What you are asked to do: Only a number is wanted here: the number of lines of the data that include "will".

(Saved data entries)
————————

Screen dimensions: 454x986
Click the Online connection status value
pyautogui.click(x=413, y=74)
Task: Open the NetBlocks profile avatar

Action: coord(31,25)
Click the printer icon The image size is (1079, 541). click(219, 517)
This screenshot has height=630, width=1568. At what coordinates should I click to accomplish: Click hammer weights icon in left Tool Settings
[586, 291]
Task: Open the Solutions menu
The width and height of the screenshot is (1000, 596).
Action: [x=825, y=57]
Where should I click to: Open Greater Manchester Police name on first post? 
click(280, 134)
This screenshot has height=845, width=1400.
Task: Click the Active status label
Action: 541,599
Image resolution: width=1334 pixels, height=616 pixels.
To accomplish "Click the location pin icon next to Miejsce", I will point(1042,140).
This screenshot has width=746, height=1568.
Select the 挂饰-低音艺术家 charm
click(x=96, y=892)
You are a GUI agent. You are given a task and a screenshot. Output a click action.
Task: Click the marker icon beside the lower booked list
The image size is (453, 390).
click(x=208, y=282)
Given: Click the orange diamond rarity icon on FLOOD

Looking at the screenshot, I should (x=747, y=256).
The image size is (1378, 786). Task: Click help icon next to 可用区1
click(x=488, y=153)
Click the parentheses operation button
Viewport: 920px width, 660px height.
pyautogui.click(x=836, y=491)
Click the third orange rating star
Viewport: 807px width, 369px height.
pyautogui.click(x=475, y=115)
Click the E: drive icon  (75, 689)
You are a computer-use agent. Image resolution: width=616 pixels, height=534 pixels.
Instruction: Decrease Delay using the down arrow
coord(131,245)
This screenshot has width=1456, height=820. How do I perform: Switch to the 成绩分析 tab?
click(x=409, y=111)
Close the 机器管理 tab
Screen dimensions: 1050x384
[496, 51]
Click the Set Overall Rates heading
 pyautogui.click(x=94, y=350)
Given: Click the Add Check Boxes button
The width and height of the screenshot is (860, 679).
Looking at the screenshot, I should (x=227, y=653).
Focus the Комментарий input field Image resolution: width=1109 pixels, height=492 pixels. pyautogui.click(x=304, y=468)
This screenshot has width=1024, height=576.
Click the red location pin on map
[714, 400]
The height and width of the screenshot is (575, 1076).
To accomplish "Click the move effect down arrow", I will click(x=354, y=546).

————————

The answer: 2